╭─ Extrait

Un ouvrage qui revient sur le bilan et le programme de la gauche en vue des élections de 2012.

Le 14 mai dernier, Pierre Moscovici était l'invité de Laurent Ruquier dans l'émission de France 2 "On n'est pas couché", diffusée en direct. C'est aussitôt l'enregistrement terminé que Pierre Moscovici apprend l'arrestation de son champion, Dominique Strauss-Kahn, qu'il avait défendu avec force vigueur et enthousiasme dans les heures qui précédaient, comme il le fait dans le livre publié en mai chez Flammarion, Défaite interdite.

 

À l'évidence, faire le compte rendu d'un livre dont la réception est faussée par des événements postérieurs au contexte de son écriture et de sa publication, n'est pas aisé. Mais si l'actualité de certaines prises de position de cet essai est partiellement mise en cause, sa pertinence n'est pas entamée. Mieux, elle renforce la vigueur de l'analyse, le sentiment d'urgence qui la porte, le devoir d'inventaire qui la fonde.

Sur le bandeau du livre, cette inscription : "Attention, Sarkozy ne peut plus gagner... mais la gauche peut encore perdre !". Le bilan dressé par le responsable socialiste 4 ans après l'élection de Nicolas Sarkozy est sévère : la première partie du livre fait la liste de ses échecs, critique avec vigueur les errements de sa présidence, dont le bilan se chiffre en dizaine de milliers d'électeurs déçus.

Moscovici ne verse pas dans le brûlot anti-sarkozyste. Son propos est de mettre en perspective l'insuccès de la politique menée par les gouvernements Fillon successifs et, parallèlement, d'analyser l'échec de la gauche à se rendre crédible dès lors qu'il s'agit de prendre en main le destin du pays, et non les seules collectivités locales. Pour cela, il fait le portrait croisé d'un parti déboussolé, aux prises avec des histoires internes qui le minent et d'un homme décidé à imprimer une orientation social-démocrate, réaliste, "pour une gauche au rendez-vous de l'Histoire".

Le trauma

Pour toute la classe politique française, le 21 avril 2002 sonne comme une déflagration. Pierre Moscovici éprouve "un puissant sentiment d'injustice"   . Passant rapidement sur les divers facteurs invoqués pour expliquer l'absence du candidat socialiste au second tour de la présidentielle, il s'en prend à la thèse d'un "déficit de charisme"   de Jospin, irrecevable et absurde : son expérience comme sa capacité de leader ont été injustement mises en cause.

╰─
╭─ Lignes de données

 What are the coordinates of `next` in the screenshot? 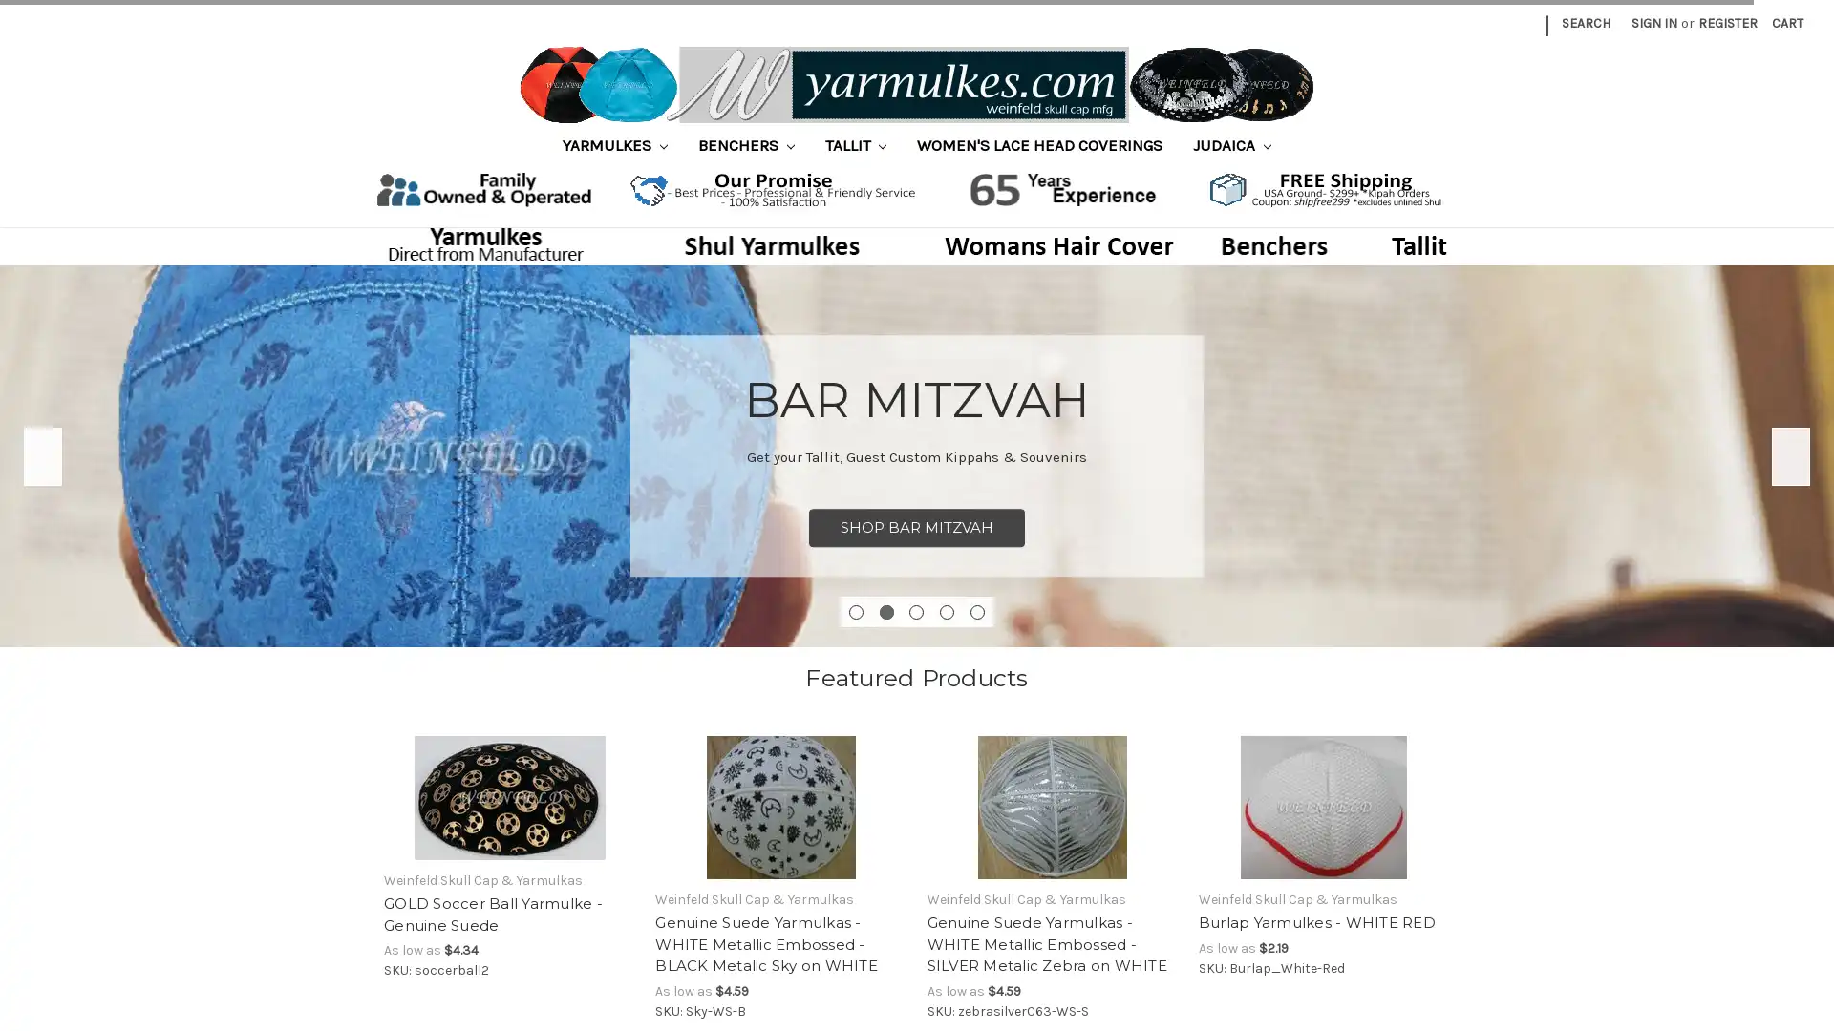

╰─

= Exercices à réaliser =
[1] D'après l'extrait, chez quel éditeur le livre Défaite interdite a-t-il été publié ?
[2] Modifiez l'extrait en le recopiant en commençant par "À l'évidence, faire" et en poursuivant jusqu'à "milliers d'électeurs déçus." inclus, avec "implacable" à la place de "sévère".
[3] Relevez tous les noms de personnes mentionnés dans l'extrait.
Le matériel proposé n'a aucun lien avec l'extrait.

= Réponses attendues =
[1] Chez Flammarion.

[2]
À l'évidence, faire le compte rendu d'un livre dont la réception est faussée par des événements postérieurs au contexte de son écriture et de sa publication, n'est pas aisé. Mais si l'actualité de certaines prises de position de cet essai est partiellement mise en cause, sa pertinence n'est pas entamée. Mieux, elle renforce la vigueur de l'analyse, le sentiment d'urgence qui la porte, le devoir d'inventaire qui la fonde.

Sur le bandeau du livre, cette inscription : "Attention, Sarkozy ne peut plus gagner... mais la gauche peut encore perdre !". Le bilan dressé par le responsable socialiste 4 ans après l'élection de Nicolas Sarkozy est implacable : la première partie du livre fait la liste de ses échecs, critique avec vigueur les errements de sa présidence, dont le bilan se chiffre en dizaine de milliers d'électeurs déçus.

[3] Pierre Moscovici, Laurent Ruquier, Dominique Strauss-Kahn, Nicolas Sarkozy, Fillon, Jospin